Absent such guidance, however, businesses that use AI-based video interviews may wish to consider developing clearly-defined terms of service and/or privacy policies that address how job interview audio-video recordings will be used, including how related derived data from recordings will be used, as part of the company’s notification and consent policies. While a business must delete job interview video recordings under the new law if asked by applicants, it may have reasons for wanting to retain feature data sets and model outputs, for example in the case of no-hire decisions (for purposes of potential litigation). In those instances where an applicant who agreed to an AI-processed video interview is hired for a job in Illinois, a business may need to consider BIPA’s requirements related to data derived from a biometric identifier that may apply to the new employee.

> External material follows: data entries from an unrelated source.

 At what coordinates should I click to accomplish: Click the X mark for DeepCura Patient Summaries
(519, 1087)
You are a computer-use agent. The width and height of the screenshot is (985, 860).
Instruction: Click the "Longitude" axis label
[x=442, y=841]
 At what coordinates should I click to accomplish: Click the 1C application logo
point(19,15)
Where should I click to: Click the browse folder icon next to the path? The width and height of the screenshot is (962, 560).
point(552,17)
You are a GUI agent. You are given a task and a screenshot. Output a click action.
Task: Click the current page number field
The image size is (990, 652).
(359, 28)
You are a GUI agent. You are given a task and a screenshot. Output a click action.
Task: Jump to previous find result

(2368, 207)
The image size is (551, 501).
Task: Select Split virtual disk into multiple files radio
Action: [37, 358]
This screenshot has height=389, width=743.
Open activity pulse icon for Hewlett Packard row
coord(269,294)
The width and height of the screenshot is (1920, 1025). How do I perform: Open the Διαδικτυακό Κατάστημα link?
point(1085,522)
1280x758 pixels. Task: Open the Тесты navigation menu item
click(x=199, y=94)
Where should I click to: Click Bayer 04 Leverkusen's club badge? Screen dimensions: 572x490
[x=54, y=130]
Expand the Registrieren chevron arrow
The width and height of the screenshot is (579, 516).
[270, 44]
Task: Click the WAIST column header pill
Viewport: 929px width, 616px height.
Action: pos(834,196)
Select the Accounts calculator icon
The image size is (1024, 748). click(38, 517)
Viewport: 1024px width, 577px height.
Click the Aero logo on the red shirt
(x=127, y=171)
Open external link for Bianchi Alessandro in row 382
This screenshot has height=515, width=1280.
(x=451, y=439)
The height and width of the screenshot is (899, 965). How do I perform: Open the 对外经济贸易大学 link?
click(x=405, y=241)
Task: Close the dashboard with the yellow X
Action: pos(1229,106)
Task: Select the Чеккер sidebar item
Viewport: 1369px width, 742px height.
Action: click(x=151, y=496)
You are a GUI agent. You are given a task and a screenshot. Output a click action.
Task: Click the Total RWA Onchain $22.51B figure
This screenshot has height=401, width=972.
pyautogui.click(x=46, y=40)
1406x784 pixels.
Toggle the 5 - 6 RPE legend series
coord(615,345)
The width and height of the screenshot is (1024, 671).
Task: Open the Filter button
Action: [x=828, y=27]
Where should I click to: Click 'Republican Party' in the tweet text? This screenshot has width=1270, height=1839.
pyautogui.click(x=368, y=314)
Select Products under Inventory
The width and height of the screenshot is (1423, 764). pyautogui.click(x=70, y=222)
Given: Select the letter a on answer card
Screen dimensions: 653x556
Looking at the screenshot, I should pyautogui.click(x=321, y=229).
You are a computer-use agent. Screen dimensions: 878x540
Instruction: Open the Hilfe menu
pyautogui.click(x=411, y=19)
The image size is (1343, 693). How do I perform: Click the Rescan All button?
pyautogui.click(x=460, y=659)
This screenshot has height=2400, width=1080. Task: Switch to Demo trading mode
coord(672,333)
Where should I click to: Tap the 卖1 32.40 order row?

A business that uses AI-based video interviews should also consider the different ways their systems may be deployed so that it may appropriately respond to an applicant’s video destruction request. For example, as reflected in Figure 2, an AI system may involve the interviewee’s laptop camera located in Texas, a video recording saved at the company’s server in Illinois, video data sent to and stored at a cloud server in Virginia for processing by a ML algorithm, and a company’s HR personnel accessing the feature data set and model output via a desktop application running on a computer in California, all related to a job “based in” Illinois. To that end, businesses that need to comply with the new law may need to track where the video recording and derived data are stored, and may also want to revisit the terms of service they agreed to with third parties who provide cloud-based AI platform services that process their job applicant interview videos to ensure that those terms of service (and third party privacy policies) are consistent with what the business is telling job candidates about video and data destruction.
As lawmakers and stakeholders continue to scrutinize AI technology use cases, especially as they raise concerns about privacy, disparate impacts, and other civil rights concerns, regulated businesses that make or use AI technologies may need to observe where a law’s data handling and destruction requirements do not address all possible data privacy issues. In doing so, the company can decide how best to address gaps in relevant laws and regulations as part of its risk mitigation processes.